Dernières nouvelles de l’été 2005 donne voix, autour de l’été, à cinq écrivains : Ali Béchir, Hélé Béji, Tahar Bekri, Colette Fellous, Alain Nadaud. Récit, journal, méditation, promenade… Autant de formes que prennent ces cinq nouvelles. Le prochain recueil La main sera au Maghreb des livres les 10 et 11 février 2007 à Paris. Précisons que chaque nouvelle est précédée d’une photo de l’auteur choisie par lui-même. Précisons aussi que chaque livre est soigné, cousu (ce qui est de plus en plus rare) le lecteur l’a bien en main, la couverture est sobre et séduisante.

Le 8 décembre, Maison de la Catalogne à Paris, on présente le poète catalan Jaume Pont et le beau livre des éditions Al Manar. Alain Gorius dans sa collection Méditerranée publie : Le livre de la frontière traduit par François-Michel Durazzo, avec des dessins de Rachid Koraïchi, un livre étrange qui se présente comme une anthologie de la poésie arabe espagnole au siècle d’or. Quatorze poètes dont deux femmes, Zaynab Bint Yûsuf (994-1072) élevée à Cordoue dans une famille noble, impertinente et libertine, séductrice et poétesse, à la fin de sa vie à Lleida (Lerida) elle enseigne la sourate coranique. Elle a écrit des lettres à l’amant « Le petit Moineau », « un amant mou et maladroit », des satires, des poèmes d’amour, comme Hayât « al-Waydiyya ». Juive convertie, fille d’un dignitaire de la cour, lettrée en hébreu, en latin et en arabe, elle meurt en exil à Malaga au 12e siècle. Ses poèmes chantent l’amour malheureux. Hayât a aussi écrit des traités de philosophie, de médecine et d’astronomie… Pour chacun des poètes, Jaume Pont s’amuse à inventer une biographie et les poèmes, c’est lui qui les écrit sur tous les tons, élégie, aphorisme, éloge, lamentation…
Tout est fiction. Fiction multiple, ludique qui met en scène les lettres arabes andalouses et catalanes par la voix d’un poète contemporain, Jaume Pont.
Un beau livre de poète et d’artiste.
Alain Gorius, avec ses livres, poursuit un travail original, précieux, des livres d’artistes où il met en duo écrivains et artistes, aux éditions Al Manar : http://editmanar.free.fr

 

27 au 29 décembre 2006

Littérature des colonies.

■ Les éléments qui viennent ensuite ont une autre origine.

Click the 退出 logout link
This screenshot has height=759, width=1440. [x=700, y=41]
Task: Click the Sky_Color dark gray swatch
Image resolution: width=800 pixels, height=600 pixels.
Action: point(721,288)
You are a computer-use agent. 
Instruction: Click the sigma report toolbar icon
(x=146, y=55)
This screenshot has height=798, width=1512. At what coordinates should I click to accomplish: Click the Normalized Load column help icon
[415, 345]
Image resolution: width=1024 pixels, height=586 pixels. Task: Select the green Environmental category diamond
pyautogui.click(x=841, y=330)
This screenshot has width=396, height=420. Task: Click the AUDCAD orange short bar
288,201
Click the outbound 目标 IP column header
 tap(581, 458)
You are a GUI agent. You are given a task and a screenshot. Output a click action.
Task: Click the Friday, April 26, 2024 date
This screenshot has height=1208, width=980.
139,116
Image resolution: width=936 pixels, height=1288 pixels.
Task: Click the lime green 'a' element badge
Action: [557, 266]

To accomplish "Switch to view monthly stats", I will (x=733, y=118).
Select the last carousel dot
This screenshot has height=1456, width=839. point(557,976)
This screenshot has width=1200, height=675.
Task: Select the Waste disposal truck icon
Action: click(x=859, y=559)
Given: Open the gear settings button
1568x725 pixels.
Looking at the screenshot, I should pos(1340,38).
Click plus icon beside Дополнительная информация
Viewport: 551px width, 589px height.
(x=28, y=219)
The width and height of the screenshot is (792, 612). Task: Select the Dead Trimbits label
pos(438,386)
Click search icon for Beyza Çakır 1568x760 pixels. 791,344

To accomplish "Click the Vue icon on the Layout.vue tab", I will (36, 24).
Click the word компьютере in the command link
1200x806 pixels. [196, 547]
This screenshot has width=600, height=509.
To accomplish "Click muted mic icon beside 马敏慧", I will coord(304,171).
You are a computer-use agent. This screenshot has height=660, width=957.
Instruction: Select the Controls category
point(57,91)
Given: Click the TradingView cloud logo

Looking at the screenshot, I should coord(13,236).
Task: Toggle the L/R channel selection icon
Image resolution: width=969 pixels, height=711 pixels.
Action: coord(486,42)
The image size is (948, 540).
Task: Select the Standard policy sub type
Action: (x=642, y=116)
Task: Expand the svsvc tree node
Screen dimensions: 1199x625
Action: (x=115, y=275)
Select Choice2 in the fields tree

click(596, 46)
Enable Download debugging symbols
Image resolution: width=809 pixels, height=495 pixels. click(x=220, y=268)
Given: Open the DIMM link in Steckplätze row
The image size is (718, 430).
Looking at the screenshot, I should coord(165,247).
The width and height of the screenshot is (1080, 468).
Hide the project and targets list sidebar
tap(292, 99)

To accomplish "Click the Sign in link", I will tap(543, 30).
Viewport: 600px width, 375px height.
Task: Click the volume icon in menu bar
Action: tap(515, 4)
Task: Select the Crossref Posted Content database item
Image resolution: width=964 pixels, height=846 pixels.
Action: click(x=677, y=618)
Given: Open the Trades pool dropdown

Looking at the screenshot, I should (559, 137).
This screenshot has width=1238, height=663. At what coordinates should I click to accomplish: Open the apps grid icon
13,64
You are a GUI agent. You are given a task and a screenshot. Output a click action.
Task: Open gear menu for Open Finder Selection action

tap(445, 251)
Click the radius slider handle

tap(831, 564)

Cinq histoires d’Outre-mer, 1939 ; Jack chez le roi Kokeliko, album pour enfants, Hachette.

Avec D. À l’extrême pointe de l’estuaire girondin, Soulac sur mer. L’océan on le regarde, on l’écoute, on le longe à pied, on ne le touche pas. Je lis des livres tournés vers les colonies.
Les libraires de Pages volantes, rue Bartholdi dans le 15e à Paris, deux sœurs, deux amies ? Je crois en avoir déjà parlé et leur avoir donné des prénoms, j’ai oublié lesquels. Je les appelle, pour cette fois, Angèle et Gabrielle (j’aurais ainsi nommé des filles que je n’ai pas eues), ces libraires gardent pour moi des livres anciens, des fictions traitant des colonies françaises. Je pars à travers le Médoc jusqu’à Soulac avec ces deux livres illustrés dont j’ai envie de parler, d’autres aussi.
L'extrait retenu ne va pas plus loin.